Тропик Динозавра | страница 24



Монастырь состоит из двух храмов типа пагод, построенных в стиле, уже далеком от непальского образца, и еще нескольких построек. Все огорожено каменной стеной. Дорога в монастырь лежит через кварталы современных блочных домов и упирается прямо в изукрашенные ворота, которые как бы впускают путника в другой мир, и он оказывается среди святилищ цвета шафрана, или пыльцы гриба-дождевика, или смеси фиолетового с арбузно-пурпурным. На площадке перед святилищем стоят на львиных лапах чугунные и медные котлы, покрытые патиной, наполненные пеплом от древесного угля. В угольный жар бросают благовония — сушеную хвою арца, алтайского можжевельника, обладающего сладковатым запахом, и дары богам. Один из котлов покрыт островерхой крышкой и представляет собой шестигранник высотой больше человеческого роста. Все его стенки снабжены отверстиями для рук, через которые кладут приношения — прямо в клубящийся голубой дым.

Один из храмов покрыт крышей из золоченой жести, крыша другого — из зеленой черепицы.
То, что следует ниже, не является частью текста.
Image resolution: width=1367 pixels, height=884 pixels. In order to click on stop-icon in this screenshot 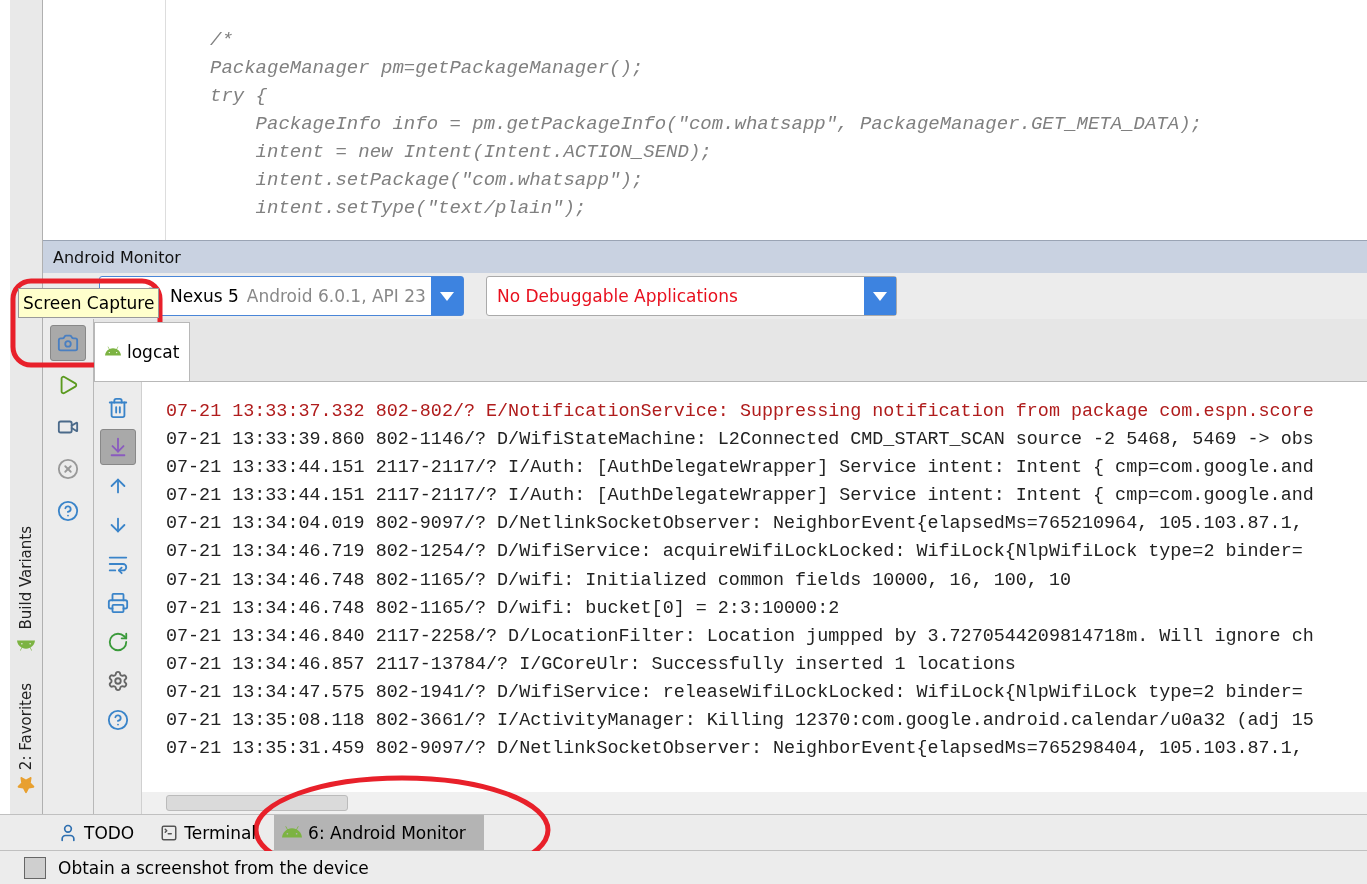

Я отыскал позади монастыря место, с которого на фоне далекой горы Богдо-Ула, поросшей лиственничным лесом, были видны только стены и крыши святилища. Город исчез. Мне никогда еще не приходилось видеть ни одного произведения архитектурного искусства, которое бы так полно сливалось с окружающим пейзажем, с небом и лесом. Весь ансамбль был, так же как и деревья, и травы, и камни на склонах, насыщен красками, либо сочными, либо приглушенными, переливающимися, переходящими одна в другую, сложен из множества мелких деталей, пятен тени и света. Все эти детали: балки, навесы с поднятыми кверху углами, башенки, подобные остроконечным верхушкам елей, пасти водосточных труб, скульптуры на контрфорсах — щупальцами протягивались в разные стороны, врастая в пейзаж, органически связывая создание человеческих рук с природой.

Минуту спустя я ушел вниз с холма Гандан, рассматривая многоэтажки, светлые, простые, веселые, — достижение эпохи и в то же время свидетельство слепоты, которое мы выдаем сами себе; глыбы, врубленные в пейзаж, линии, не свойственные окружающей среде, мертвые плиты, лишенные красок, бледные, словно выродившиеся, пораженные альбинизмом, настолько чуждые здешнему ландшафту, что кажутся дырами, вырванными в пространстве.

Еще полвека назад здесь все было частью природы: войлочные юрты, немного домов из лиственничных бревен, крыши храмов и дворцов из майолики, одежды людей — сочные, яркие, поселок, приютившийся у подножия гор. По улицам проходили караваны верблюдов, скрипели двухколесные телеги, галопом проносились всадники.